→ OBJECTIVE:
Update the lines running from the one containing "Open the Info link next to Port range" down through the one containing "[x=316, y=178]" by replacing "Port range" with "Protocol", and give those lines back with nothing else changed.

→ EXTRACTED RECORDS:
--------

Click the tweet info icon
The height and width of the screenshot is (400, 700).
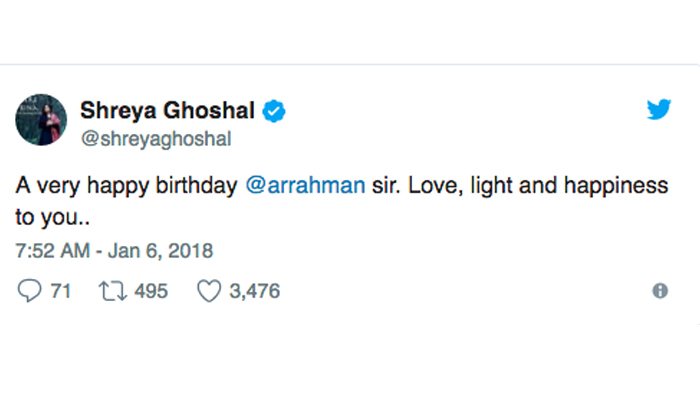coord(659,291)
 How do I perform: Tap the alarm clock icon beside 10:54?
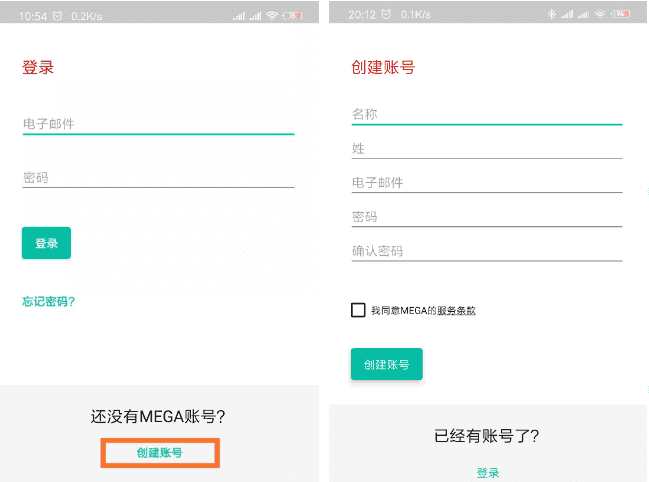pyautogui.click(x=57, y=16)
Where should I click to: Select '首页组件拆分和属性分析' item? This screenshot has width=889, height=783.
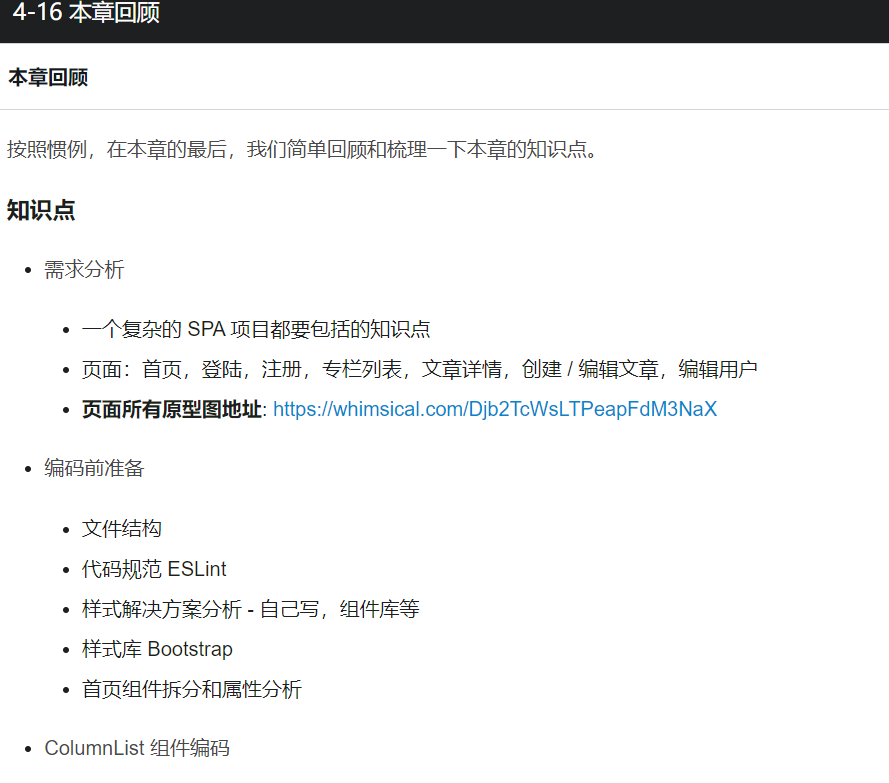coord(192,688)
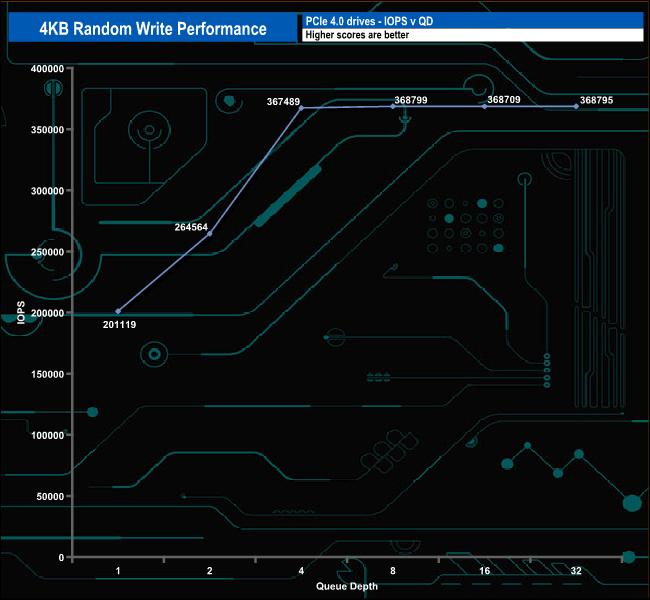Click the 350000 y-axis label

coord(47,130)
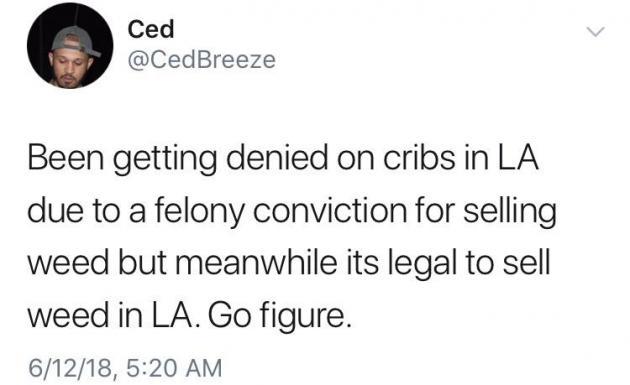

--------

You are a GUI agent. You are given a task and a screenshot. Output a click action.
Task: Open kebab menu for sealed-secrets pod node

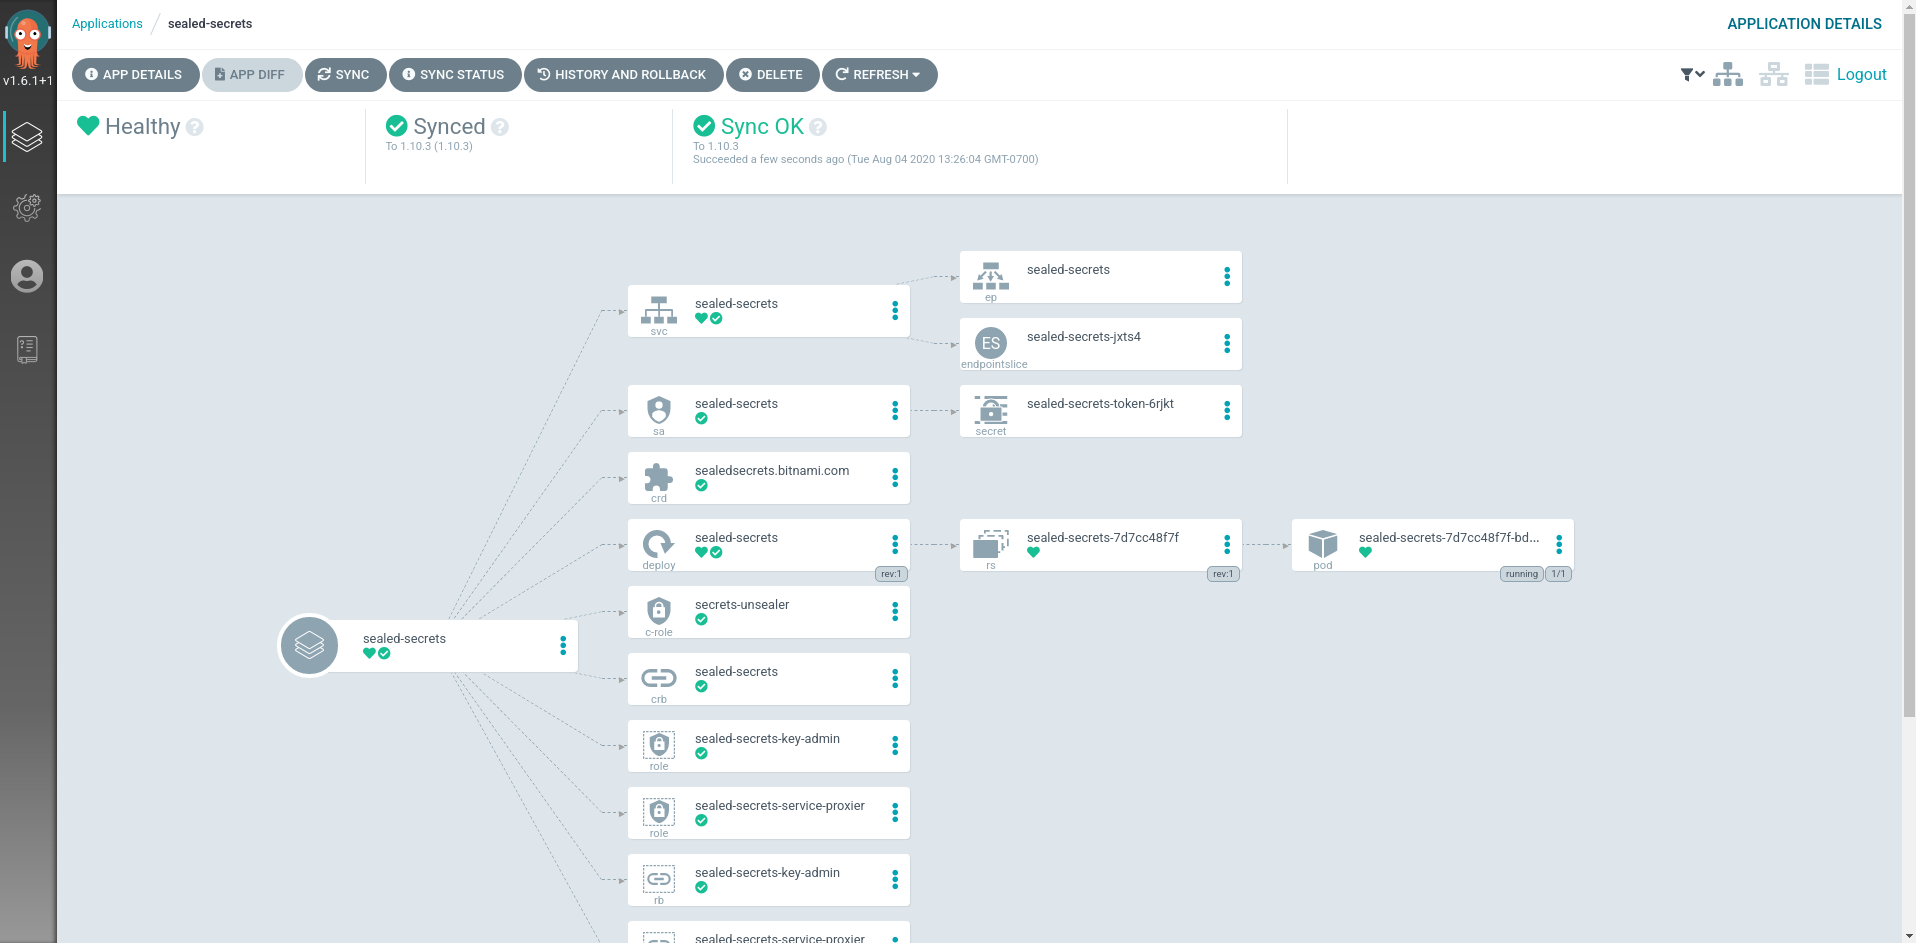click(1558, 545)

--------

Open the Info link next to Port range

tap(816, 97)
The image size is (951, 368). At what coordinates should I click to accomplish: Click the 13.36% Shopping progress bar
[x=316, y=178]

--------

→ SOLVED EXERCISE:
Open the Info link next to Protocol

tap(816, 97)
The image size is (951, 368). At what coordinates should I click to accomplish: Click the 13.36% Shopping progress bar
[x=316, y=178]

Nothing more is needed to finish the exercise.